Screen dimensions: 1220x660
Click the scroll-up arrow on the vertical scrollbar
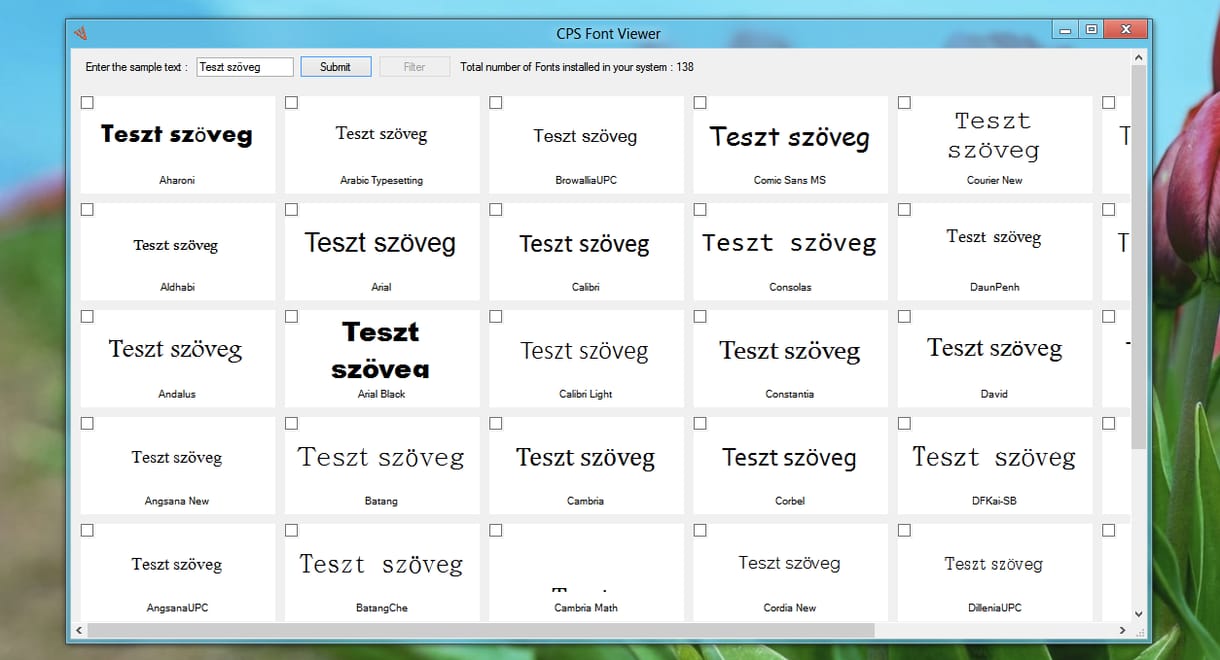pyautogui.click(x=1138, y=58)
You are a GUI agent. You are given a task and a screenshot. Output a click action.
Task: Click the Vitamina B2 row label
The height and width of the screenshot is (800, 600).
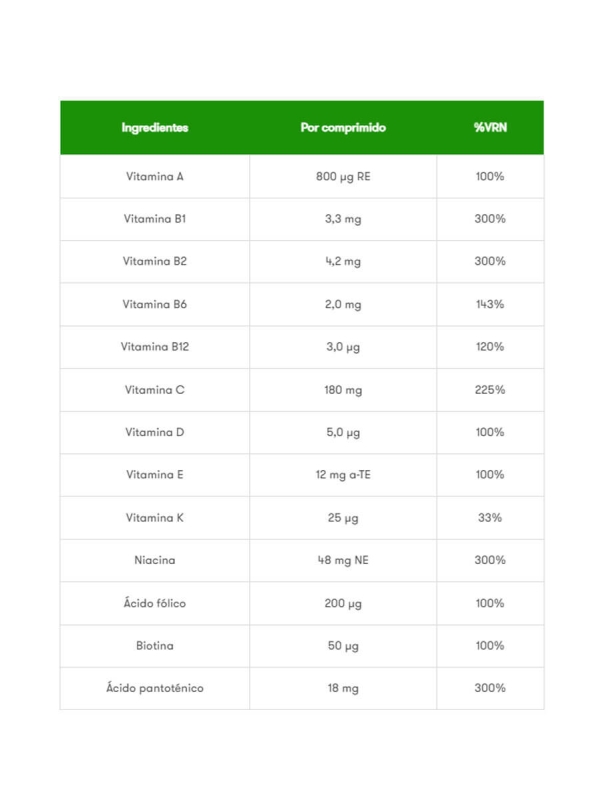pos(154,261)
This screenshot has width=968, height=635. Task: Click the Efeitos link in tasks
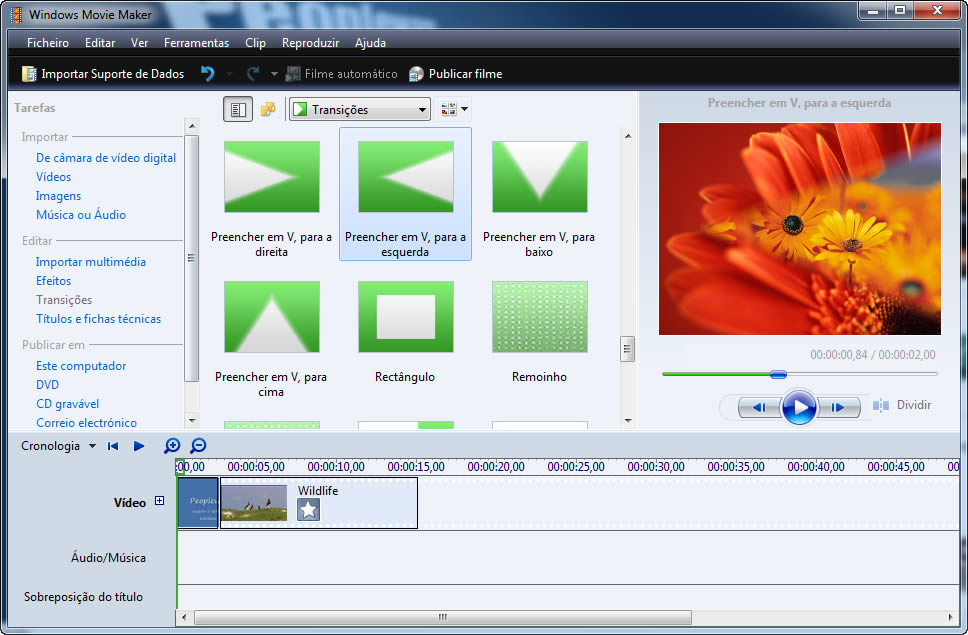click(53, 281)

= = = = =

→ What is being asked: The answer must be an exact transcription of the lines from the one containing "This screenshot has" through the last line of the records above, both included, with no pictures.

→ Answer to this exercise:
This screenshot has width=968, height=635. Task: Click the Efeitos link in tasks
click(53, 281)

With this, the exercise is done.